Beyt-i Atîk’in putlardan ve câhiliye pisliklerinden temizlenip aslî safiyetine çevrilmesi, Arap Yarımadası’nda putçuluğa vurulan en büyük darbe oldu. Zîrâ Kâbe onların en büyük merkezi hâline gelmişti. Rasûlullah Efendimiz (s.a.v) bunun peşinden hemen;

Hâlid ibn-i Velîd’i Nahle’ye tüm Mudar kabilelerinin tâzim gösterdiği Uzzâ’yı,

Amr ibnü’l-Âs’ı Hüzeyl kabilesinin putu Süvâʻı,

Saʻd ibn-i Zeyd el-Eşhelî’yi Mekke-Medîne yolu üzerindeki Müşellel’de bulunan Menât’ı yıkmaya gönderdiler. (İbn-i Sa’d, II, 145-146)

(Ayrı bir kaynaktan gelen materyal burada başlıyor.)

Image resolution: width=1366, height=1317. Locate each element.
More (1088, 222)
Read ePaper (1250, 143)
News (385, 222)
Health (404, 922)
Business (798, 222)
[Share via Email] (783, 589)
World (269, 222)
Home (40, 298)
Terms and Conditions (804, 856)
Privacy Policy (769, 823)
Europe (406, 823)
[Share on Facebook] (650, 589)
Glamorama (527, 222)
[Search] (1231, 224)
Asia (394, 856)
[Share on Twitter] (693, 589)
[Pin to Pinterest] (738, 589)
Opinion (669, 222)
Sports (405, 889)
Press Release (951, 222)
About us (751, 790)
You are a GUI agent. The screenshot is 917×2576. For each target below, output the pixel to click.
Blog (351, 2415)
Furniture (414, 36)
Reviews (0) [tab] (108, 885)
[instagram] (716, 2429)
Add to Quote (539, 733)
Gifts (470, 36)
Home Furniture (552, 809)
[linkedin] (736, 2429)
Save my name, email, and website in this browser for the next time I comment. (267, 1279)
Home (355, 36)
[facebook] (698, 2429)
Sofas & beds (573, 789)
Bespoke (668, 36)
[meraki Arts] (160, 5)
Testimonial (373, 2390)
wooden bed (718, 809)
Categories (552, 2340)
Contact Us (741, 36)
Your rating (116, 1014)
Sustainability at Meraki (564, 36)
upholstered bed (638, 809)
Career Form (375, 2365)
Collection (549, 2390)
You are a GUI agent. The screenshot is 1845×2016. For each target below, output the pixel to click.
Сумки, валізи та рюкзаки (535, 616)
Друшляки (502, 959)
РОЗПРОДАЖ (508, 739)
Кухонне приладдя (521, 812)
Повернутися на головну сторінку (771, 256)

Bu Nedenle putçuluğun Kur’ân’da zikredilen en büyük merkezleri ortadan kaldırıldı. (en-Necm, 18)

HİCRETİN FARZ OLMAKTAN ÇIKMASI

Allah Rasûlü (s.a.v) fetihten önce Müslümanların dinlerini rahatça yaşayabilmeleri, İslâm’ın düşmanlarına karşısında güçlenmesi ve bir devlet himâyesi elde ederek cihâd aracılığıyla bunun alanını genişletmek için hicreti farz kılmışlardı. İnsanlarla beyʻat ederken, îmân, İslâm ve hicret üstüne bey’beygir alırlardı. Fetihten sonradan artık hicretin olmadığını fakat cihâd ve niyyetin bâkî olduğunu ifade ettiler. Müslüman olanlardan İslâm, îmân ve cihâd üzere beyʻat almaya başladılar. Zira Müslümanların kendi memleketlerinde kalmaları İslâm’ın şeâirinin yerleştirilmesi ve hidayetinin etrâfa neşredilmesi için daha münâsipti.

Bu Nedenle yalnızca Rasûlullah (s.a.v) Efendimiz’in yanına hicret etmek farz olmaktan çıktı. Ama kâfirlerle savaşıldığı, dünya üzerinde küfür diyarı bulunduğu müddetçe hicret devam edecektir. Bir beldede Müslüman olup da orada kaldığında dîni husûsunda fitneye düşmekten korkan insanların hicret etmeleri hâlâ farzdır. (İbn-i Hacer, Fethu’l-Bârî, VII, 270)

Dipnotlar:

[1] İbn-i Hişâm, IV, 4; Beyhakî, Delâil, V, 6. [2] İbn-i Hişâm, IV, 11; Vâkıdî, II, 783. [3] Vâkıdî, II, 787. [4] İbn-i Sa’d, II, 134. [5] Hamîdullâh, I, 264-265. [6] Nebî Bozkurt, DİA, “Mekke” md. XXVIII, 557. [7] Buhârî, Tefsîr, 60. [8] Buhârî, Meğâzî, 47. 9 İbn-i Hişâm, IV, 18. 10 Vâkıdî, II, 804. 11 Buhârî, Meğâzî, 48. 12 Rasûlullâh -sallâllâhu aleyhi ve sellem-, dünyâ hayâtına nisbetle âhiretin ne değin ehemmiyetli olduğunu ifâde eden bu sözü hayâtı boyunca sık sık tekrarlardı. Rivâyetlerde, Mescid-i Nebevî inşâ edilirken, Hendek kazılırken, Fetih günü Mekke’ye girerken ve Vedâ Haccı esnâsında Arefe günü mü’minlerin çokluğunu gördüğünde söylediği sâbittir. (Bkz. Buhârî, Cihâd 33, 110, Menâkibu’l-Ensâr 9, Meğâzî 29; Müslim Cihâd, 126, 129; Tirmizî, Menâkıb, 55; İbni Mâce, Mesâcid, 3) 13 Buhârî, Meğâzî, 48, Fedâilü’l-Kur’ân, 30; Müslim, Cihâd, 87; Vâkıdî, II, 831-832. 14 el-İsrâ, 81. 15 Yûsuf, 92. 16 Bkz. İbn-i Hişâm, IV, 32; Vâkıdî, II, 835; İbn-i Sa’d, II, 142-143.

Kaynak: Dr. Murat Kaya, Siyer-i Nebi.